## [INPUT]
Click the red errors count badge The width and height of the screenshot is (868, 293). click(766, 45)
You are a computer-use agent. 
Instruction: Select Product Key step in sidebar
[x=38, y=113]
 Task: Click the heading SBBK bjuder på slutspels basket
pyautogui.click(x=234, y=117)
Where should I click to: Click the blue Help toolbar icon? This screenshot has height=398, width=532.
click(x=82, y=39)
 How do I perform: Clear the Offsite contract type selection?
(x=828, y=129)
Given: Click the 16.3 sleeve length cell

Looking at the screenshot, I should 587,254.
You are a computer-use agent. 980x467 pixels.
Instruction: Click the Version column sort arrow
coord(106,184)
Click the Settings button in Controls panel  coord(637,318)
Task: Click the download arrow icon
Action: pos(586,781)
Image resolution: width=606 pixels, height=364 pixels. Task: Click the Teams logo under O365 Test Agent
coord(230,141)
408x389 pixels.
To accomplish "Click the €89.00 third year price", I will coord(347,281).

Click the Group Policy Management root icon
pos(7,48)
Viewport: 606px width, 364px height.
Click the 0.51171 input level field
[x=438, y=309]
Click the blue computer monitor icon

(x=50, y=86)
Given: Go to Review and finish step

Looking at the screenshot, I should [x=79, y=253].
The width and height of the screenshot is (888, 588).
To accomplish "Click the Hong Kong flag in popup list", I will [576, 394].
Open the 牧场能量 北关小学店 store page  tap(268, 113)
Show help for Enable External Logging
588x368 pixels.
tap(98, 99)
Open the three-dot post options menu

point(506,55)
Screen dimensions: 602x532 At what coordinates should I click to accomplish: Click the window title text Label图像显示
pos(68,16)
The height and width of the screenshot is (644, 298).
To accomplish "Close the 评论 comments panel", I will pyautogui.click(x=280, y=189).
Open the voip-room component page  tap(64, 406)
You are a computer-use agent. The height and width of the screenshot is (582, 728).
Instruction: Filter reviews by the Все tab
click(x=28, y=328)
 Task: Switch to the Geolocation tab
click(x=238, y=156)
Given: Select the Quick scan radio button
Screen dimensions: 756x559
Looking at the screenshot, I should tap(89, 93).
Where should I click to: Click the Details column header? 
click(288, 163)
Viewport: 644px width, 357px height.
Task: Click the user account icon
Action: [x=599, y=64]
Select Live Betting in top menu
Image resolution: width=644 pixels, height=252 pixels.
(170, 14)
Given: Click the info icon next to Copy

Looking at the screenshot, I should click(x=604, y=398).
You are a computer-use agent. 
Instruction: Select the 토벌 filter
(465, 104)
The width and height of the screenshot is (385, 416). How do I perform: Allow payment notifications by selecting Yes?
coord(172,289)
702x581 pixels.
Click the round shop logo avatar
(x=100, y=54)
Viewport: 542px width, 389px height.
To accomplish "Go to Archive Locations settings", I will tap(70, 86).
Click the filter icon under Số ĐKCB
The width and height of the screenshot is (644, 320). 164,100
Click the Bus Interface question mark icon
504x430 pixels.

## [REQUIRED ACTION]
Each of the entries must be written out again exactly.

## [WRITTEN SOLUTION]
Click the red errors count badge The width and height of the screenshot is (868, 293). click(766, 45)
You are a computer-use agent. 
Instruction: Select Product Key step in sidebar
[x=38, y=113]
 Task: Click the heading SBBK bjuder på slutspels basket
pyautogui.click(x=234, y=117)
Where should I click to: Click the blue Help toolbar icon? This screenshot has height=398, width=532.
click(x=82, y=39)
 How do I perform: Clear the Offsite contract type selection?
(x=828, y=129)
Given: Click the 16.3 sleeve length cell

Looking at the screenshot, I should 587,254.
You are a computer-use agent. 980x467 pixels.
Instruction: Click the Version column sort arrow
coord(106,184)
Click the Settings button in Controls panel  coord(637,318)
Task: Click the download arrow icon
Action: pos(586,781)
Image resolution: width=606 pixels, height=364 pixels. Task: Click the Teams logo under O365 Test Agent
coord(230,141)
408x389 pixels.
To accomplish "Click the €89.00 third year price", I will coord(347,281).

Click the Group Policy Management root icon
pos(7,48)
Viewport: 606px width, 364px height.
Click the 0.51171 input level field
[x=438, y=309]
Click the blue computer monitor icon

(x=50, y=86)
Given: Go to Review and finish step

Looking at the screenshot, I should [x=79, y=253].
The width and height of the screenshot is (888, 588).
To accomplish "Click the Hong Kong flag in popup list", I will [576, 394].
Open the 牧场能量 北关小学店 store page  tap(268, 113)
Show help for Enable External Logging
588x368 pixels.
tap(98, 99)
Open the three-dot post options menu

point(506,55)
Screen dimensions: 602x532 At what coordinates should I click to accomplish: Click the window title text Label图像显示
pos(68,16)
The height and width of the screenshot is (644, 298).
To accomplish "Close the 评论 comments panel", I will pyautogui.click(x=280, y=189).
Open the voip-room component page  tap(64, 406)
You are a computer-use agent. The height and width of the screenshot is (582, 728).
Instruction: Filter reviews by the Все tab
click(x=28, y=328)
 Task: Switch to the Geolocation tab
click(x=238, y=156)
Given: Select the Quick scan radio button
Screen dimensions: 756x559
Looking at the screenshot, I should tap(89, 93).
Where should I click to: Click the Details column header? 
click(288, 163)
Viewport: 644px width, 357px height.
Task: Click the user account icon
Action: [x=599, y=64]
Select Live Betting in top menu
Image resolution: width=644 pixels, height=252 pixels.
(170, 14)
Given: Click the info icon next to Copy

Looking at the screenshot, I should click(x=604, y=398).
You are a computer-use agent. 
Instruction: Select the 토벌 filter
(465, 104)
The width and height of the screenshot is (385, 416). How do I perform: Allow payment notifications by selecting Yes?
coord(172,289)
702x581 pixels.
Click the round shop logo avatar
(x=100, y=54)
Viewport: 542px width, 389px height.
To accomplish "Go to Archive Locations settings", I will tap(70, 86).
Click the filter icon under Số ĐKCB
The width and height of the screenshot is (644, 320). 164,100
Click the Bus Interface question mark icon
504x430 pixels.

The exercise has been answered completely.